Para otros, Hegel es el padre del totalitarismo, el más grande justificador de la tiranía. El poder absoluto de algunos de los dictadores más crueles del siglo XX estaría fundamentado en la obra del filósofo alemán. Sus intenciones eran nefastas; las consecuencias de sus ideas, peores. Es más, el racismo de Hegel, combinado con su idolatría del Estado, sería una de las fuentes intelectuales del nazismo. En ese sentido va la famosa crítica de Popper—y no solo de él—a Hegel.
Cuando era un joven estudiante, era para mí casi un hecho incuestionable que el filósofo alemán era un charlatán. Solo me hacía falta abrir un libro cualquiera suyo para comprobar que era impenetrable. Sus escritos no eran más que una gran suma de palabras extravagantes que no podían conectarse lógicamente. Luego aprendí que Hegel era también un malévolo instigador de las más execrables tiranías imaginables. La peor prosa había dado lugar a la peor política.

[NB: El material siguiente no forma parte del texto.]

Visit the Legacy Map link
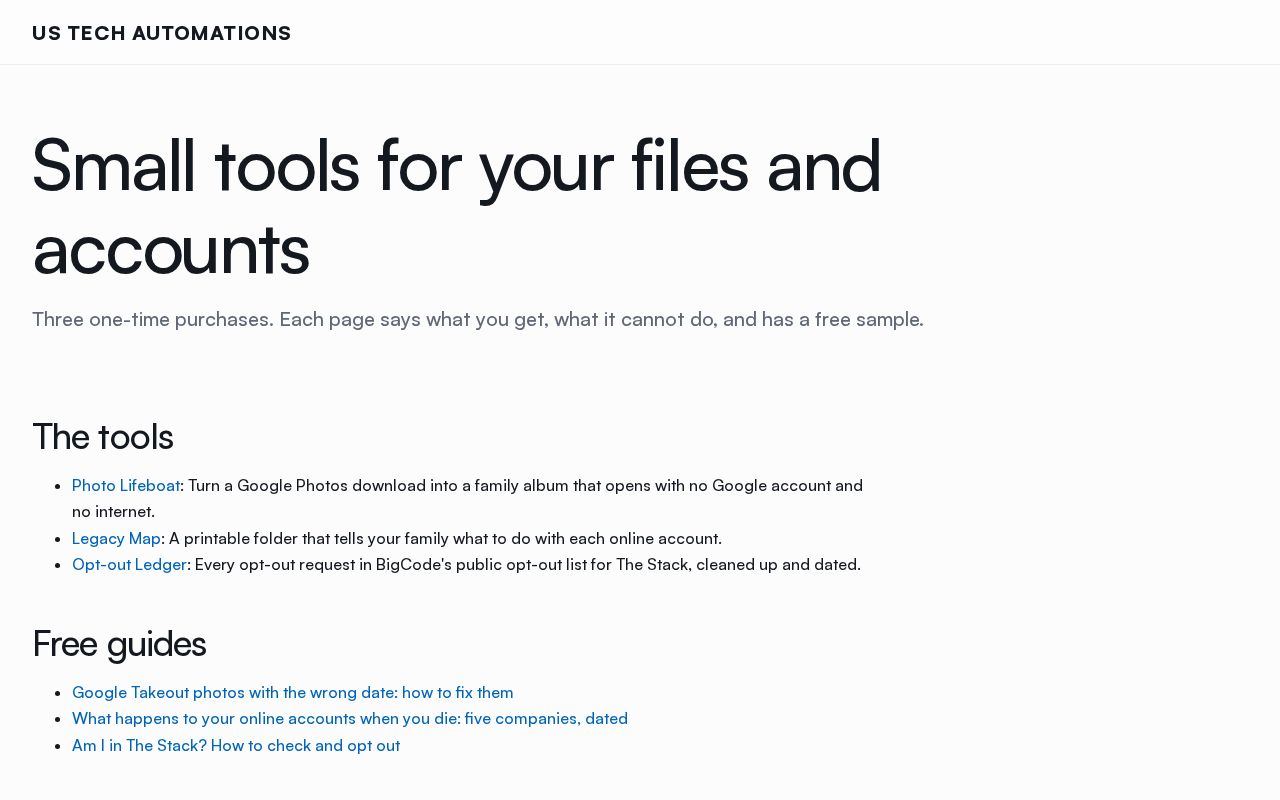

Mi opinión difícilmente cambiaría leyendo a Hegel, pues yo no lo consideraba digno de mi tiempo, de manera que me negaba a abrir sus libros. Como dice Platón en República 327c, uno no puede dejarse persuadir de quien uno se rehúsa a escuchar.
¿Era yo demasiado prejuicioso?
Claro. Pero hemos aprendido de Gadamer que los prejuicios son parte inevitable del entendimiento. No hay ninguna comprensión de textos que no parta de prejuicios. Eso no significa que sean válidos, solo que a los libros nos acercamos a partir de ideas preconcebidas sobre ellos.

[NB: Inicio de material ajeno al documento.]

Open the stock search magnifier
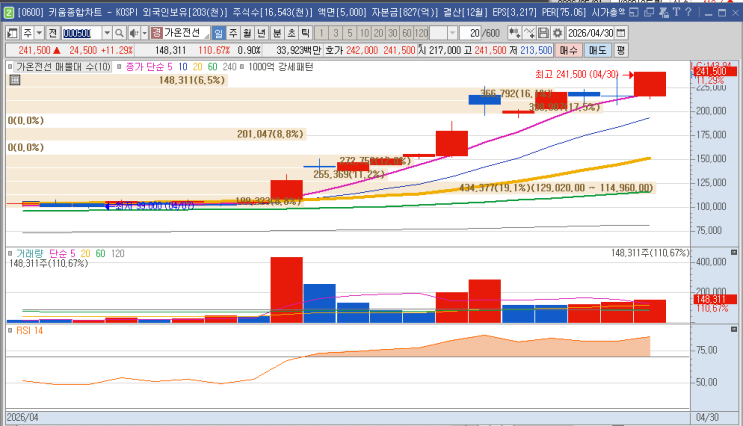(x=119, y=33)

Casi nadie llega a Hegel o a Platón sin alguna idea, por mítica que sea, sobre ellos. Esa idea se va transformando con el tiempo, se va corrigiendo a partir de la propia lectura. No obstante, para que eso suceda uno tiene que estar mínimamente abierto a lo que lee.
Yo no lo hice por simple buena voluntad sino debido a que me fueron deslumbrando los pensadores hegelianos: Dolar, Jameson, Zizek, Adorno, etc. A ellos también los consideré sofísticos, pero quizá estaba menos cerrado a escucharlos. Su manera de entender los problemas, de cambiar las preguntas, de invertir el orden en el que normalmente pensaba yo, me terminaron convenciendo de que había un camino inexplorado, al que yo me había cerrado sin buenas razones, y que seguramente valía la pena recorrer: el de Hegel.
Cambiar de opinión suele ser difícil. Cuando uno se siente apoyado por grandes autoridades, aún más. Los argumentos del contrario no importan porque uno no los escucha auténticamente. Solo son una oportunidad para repetir después de ellos las consignas propias. En mi caso, que Hegel era un charlatán inspirador de nazis.
El filósofo alemán me parece ahora indispensable para entender nuestro mundo. Su prosa difícil ya no me parece sospechosa; y su supuesta idolatría del Estado me parece que no es tal. Ya entiendo, al contrario, que Hegel es fundamental para pensar la libertad.